Nesse sentido, não mais se pode aceitar o argumento de ser o pedido declaratório de união homoafetiva juridicamente impossível, em face da inexistência de previsão legal expressa no ordenamento jurídico pátrio. O próprio Superior Tribunal de Justiça (STJ) apreciou a matéria, por meio do Recurso Especial 820.475, entendendo possível que o julgador examine a controvérsia sob “as lentes” do direito de família.

Recentemente, o STJ manifestou-se sobre a possibilidade de o companheiro homossexual receber pensão previdenciária complementar, sob o argumento de que a dependência econômica é inerente a uma entidade familiar, sendo esta a lógica da união entre pessoas heterossexuais, que também deve se aplicar à homoafetiva (REsp 1026981), cuja ementa é a seguinte: “Direito civil. Previdência privada. Benefícios. Complementação. Pensão post mortem. União entre pessoas do mesmo sexo. Princípios fundamentais. Emprego de analogia para suprir lacuna legislativa. Necessidade de demonstração inequívoca da presença dos elementos essenciais à caracterização da união estável, com a evidente exceção da diversidade de sexos.
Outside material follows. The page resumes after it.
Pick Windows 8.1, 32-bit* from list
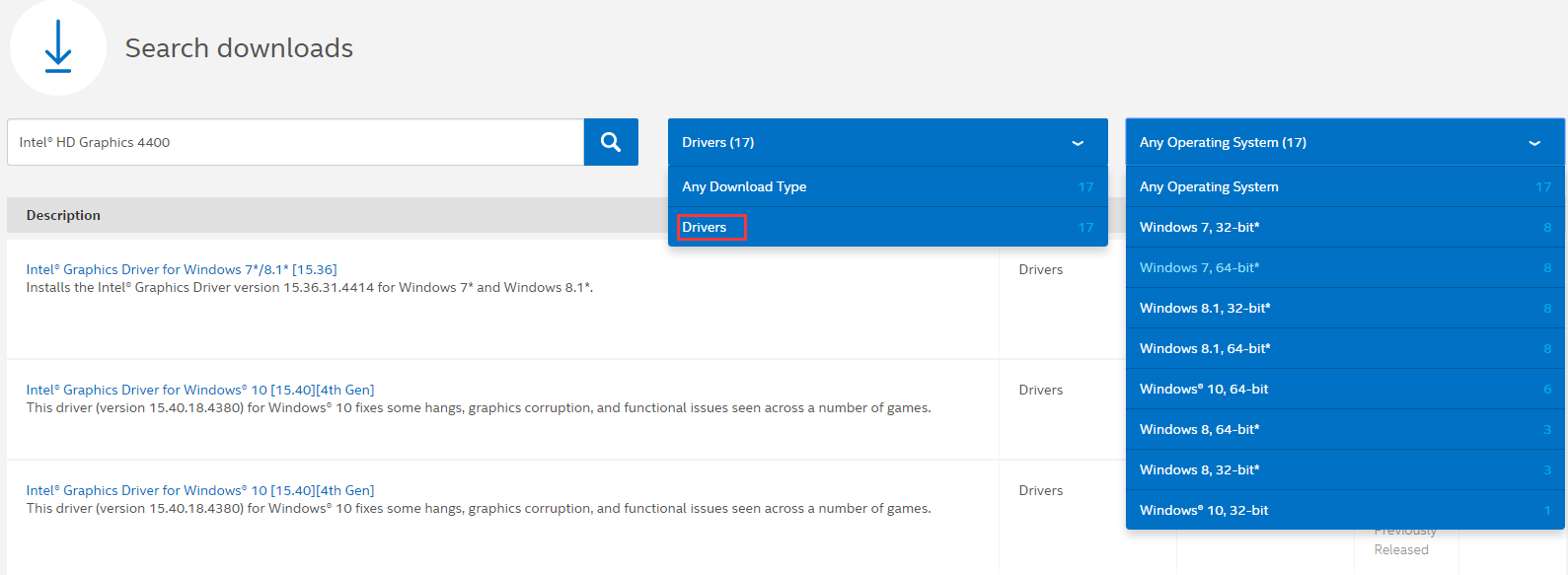 (x=1205, y=308)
Igualdade de condições entre beneficiários.”.

Também o Supremo Tribunal Federal (STF), por meio do ministro Celso de Mello, relator da medida cautelar em ação direta de inconstitucionalidade (ADI 3.300-DF), em 3 de fevereiro de 2006, manifestou-se pela primeira vez quanto à possibilidade de reconhecimento da união homoafetiva como entidade familiar.

Todavia, não foi sempre assim, pois a união homoafetiva está percorrendo um “caminho jurídico” bem parecido com o da união estável; antes de ser reconhecido pela jurisprudência como família, já foi reconhecido como sociedade de fato, ou seja, cada um teria direito ao que investiu diretamente para aquisição do patrimônio. Contudo, aos poucos, a jurisprudência superou a interpretação da união homoafetiva como sociedade de fato, espécie prevista no artigo 981 do Código Civil de 2002, que prevê que “celebram contrato de sociedade as pessoas que reciprocamente se obrigam a contribuir, com bens ou serviços, para o exercício de atividade econômica e a partilha, entre si, dos resultados”.

Inicialmente, o enfrentamento dessas questões era mais aceito se visto sob a ótica do direito das obrigações, desvinculadas das relações de afeto; contudo, essa abordagem não é compatível com a contemporaneidade, por força da incidência do direito civil-constitucional, ou seja, da força normativa da Constituição. Mesmo porque não se pode mais conceber a ideia de que tais relações não gerem efeitos típicos do direito de família.